There is an apparent gap between data and personal experiences. Indeed, I think that is also the difference between facts (no matter if it’s authenticity or not) and truth. During the research, there are moments of reflecting, grieving, and overwhelming. However, the understate–ment (I guess), calm, and the interviews with jokes make a sharp contrast with distressing numbers. I still remembered asking my mom how she knew that she needed to have birth proofs for delivery and her feeling at the time.
“I can’t remember all the details…because everyone was doing that.”
“Do you remember who told you the information?” I kept asking.
“No. I couldn’t.”

The way she talked about that made me felt like she was talking about how she made her breakfast. I started to wonder. Maybe things seem cruel to our spectators, but it’s not a big deal for some of those who experienced it. “Nothing’s special.” my mom said.

There are stories about the one–child policy told by different people. Some of them using extreme examples to introduce it. I believe the stories they shared did happened, but they are rare cases. At one time, I was confused by the difference between the policy appeared on the media and the policy I or people around me experienced. There are two possibilities: Stories that already told were manipulated or exaggerated. The other one is my ignorance—I won’t know the darkness if I’m living in the light. So, what is the truth? There are two possibilities: Stories that already told were manipulated or exaggerated. The other one is my ignorance—I won’t know the darkness if I’m living in the light. So, what is the truth?

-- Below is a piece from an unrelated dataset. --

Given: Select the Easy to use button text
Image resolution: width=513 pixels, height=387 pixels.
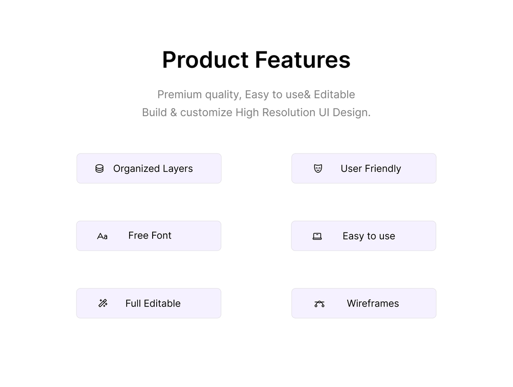Looking at the screenshot, I should [369, 236].
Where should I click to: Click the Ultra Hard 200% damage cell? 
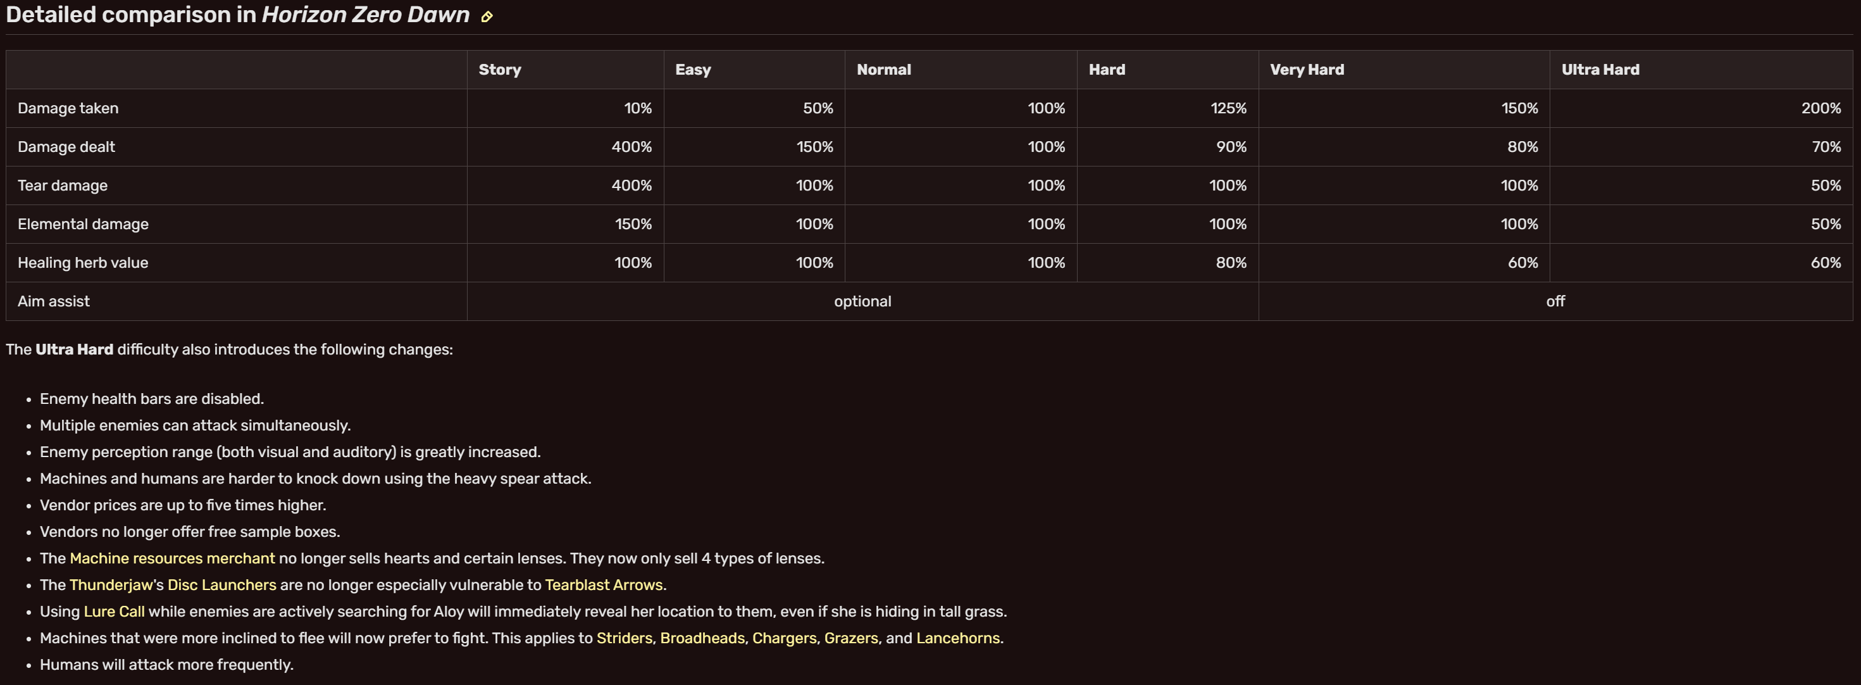(1701, 108)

After watching The Act of Killing I realized that there is no so called “truth”. It’s not the fact, not the reality. Truth is what you believe and it’s “ produced, induced, and extended according to the regime in power” (Trinh, 1990, pp.76). It’s the same as documentary. I used to consider documentary as a mirror of reality, but Trinh states that

The fathers of documentary initially insisted that documentary is not News, but Art (a “new and vital art form,” as Grierson once proclaimed): that its essence is not information (as with “the hundreds of tweeddle–dum ‘industrials’ or worke–reducation films”); not reportage; not newsreels; but something close to “a creative treatment of actuality” (Grierson’s renowned definition).

Hence, the “truth” does not matter any more. In this project, I am sharing the truth that I heard, read, and experienced, which provides another perspective of the policy. I tried not to add any interpretation from the present into the stories. Instead, I depicted what happened, what they did and what they thought.

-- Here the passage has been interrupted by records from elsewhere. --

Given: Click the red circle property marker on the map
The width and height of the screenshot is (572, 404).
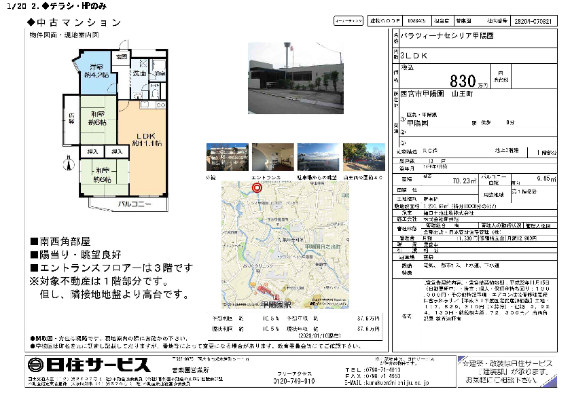Looking at the screenshot, I should pyautogui.click(x=257, y=188).
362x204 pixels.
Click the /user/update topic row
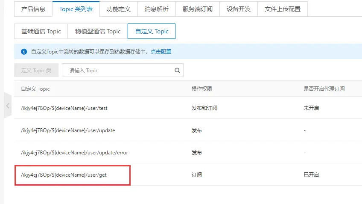[x=68, y=130]
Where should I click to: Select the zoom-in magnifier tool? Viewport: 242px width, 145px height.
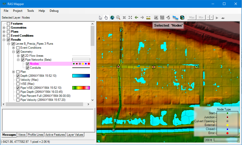[x=118, y=18]
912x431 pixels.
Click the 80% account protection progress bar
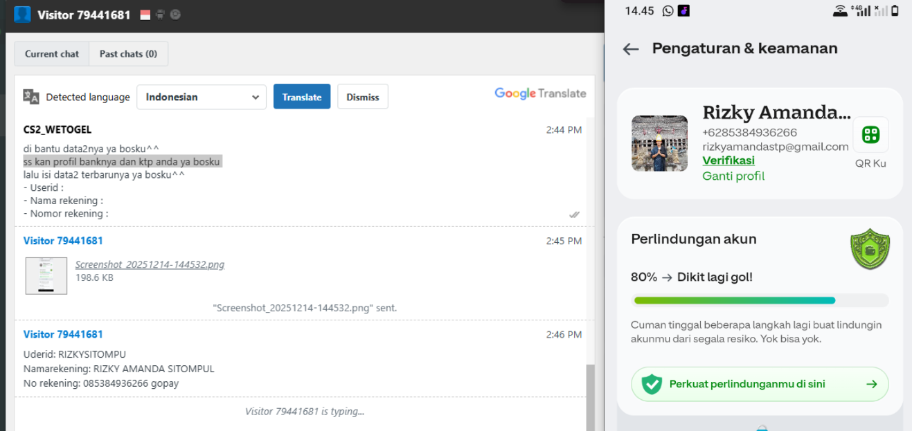coord(760,300)
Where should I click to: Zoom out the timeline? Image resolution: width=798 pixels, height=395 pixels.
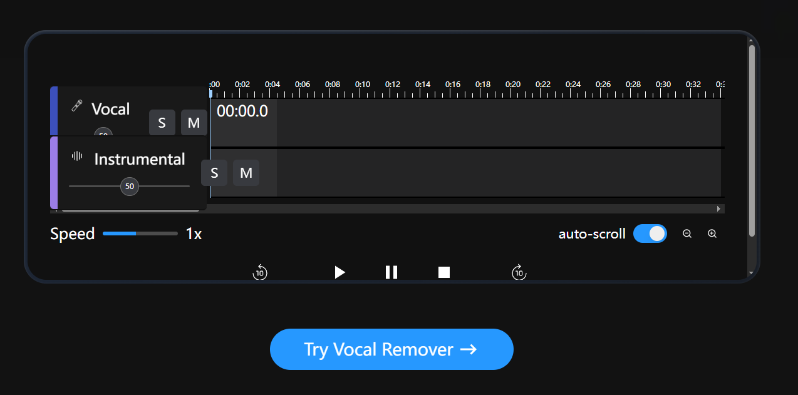pyautogui.click(x=687, y=233)
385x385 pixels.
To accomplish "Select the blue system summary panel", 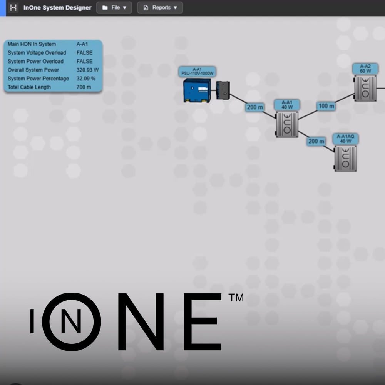I will pyautogui.click(x=52, y=65).
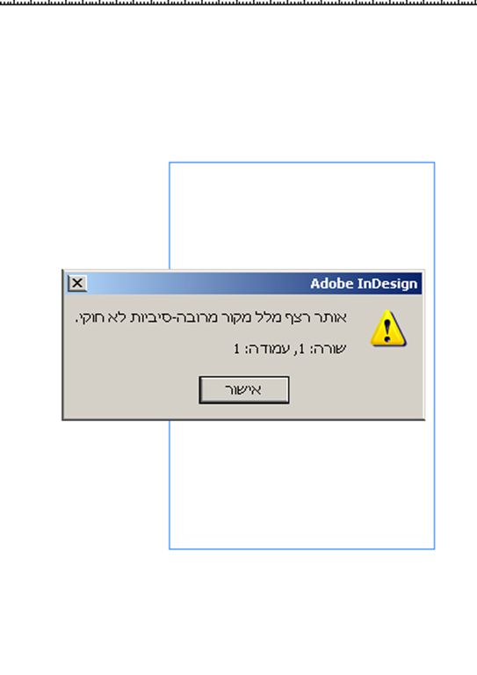This screenshot has width=477, height=675.
Task: Click the bottom-left corner of the page frame
Action: 170,548
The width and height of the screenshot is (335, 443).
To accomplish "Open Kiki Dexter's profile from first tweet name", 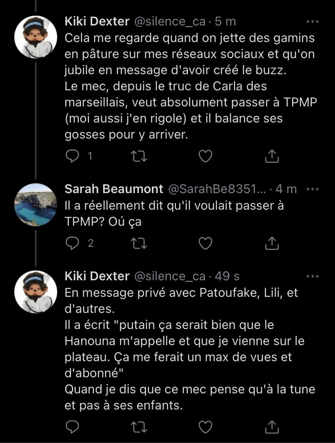I will point(96,21).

It is hard to determine which story should be included. What characteristics that makes them special/different from others?

Despite the differences in values from past and present, there are also differences in clinical/hospital executions. There are three characters’ stories I considered.

For instance, in China, medicine abortion can be used when pregnancy is under 7 weeks. While in Canada, the number is 11 which means there’s more time for consideration

The second difference is that under an emergency situation, patients in Canada patients can sign their operation consent. Yet, in the same situation family members or relatives’ signature is still required in China to avoid medical dispute. Different hospital might have different solutions. If they could not contact family members or friends of the patients who are at life risk, the patients can sign their consent if they remain conscious.

Another difference is the the choice of labour position. Recumbent position is mainly used in both countries in the first stage of labour, since the position “provides more convenient access for fetal monitoring, palpating the abdomen and vaginal examinations. In addition, when women are admitted to a hospital birth unit or birthing centre, the bed is often the focus in the room—women are shown to it and they may naturally lie down”(Public Health Agency of Canada). However, in Canada, women were encouraged “to select positions for labour and birth and…to try different positions involves few risks and has potential benefits.”

Among dozens of stories, I selected some typical ones. I reconstructed them into 8 storylines classified into four decades and two locations. They document different challenges Chinese women were facing in different decades. The stories show their decisions and life choices under social and political influences.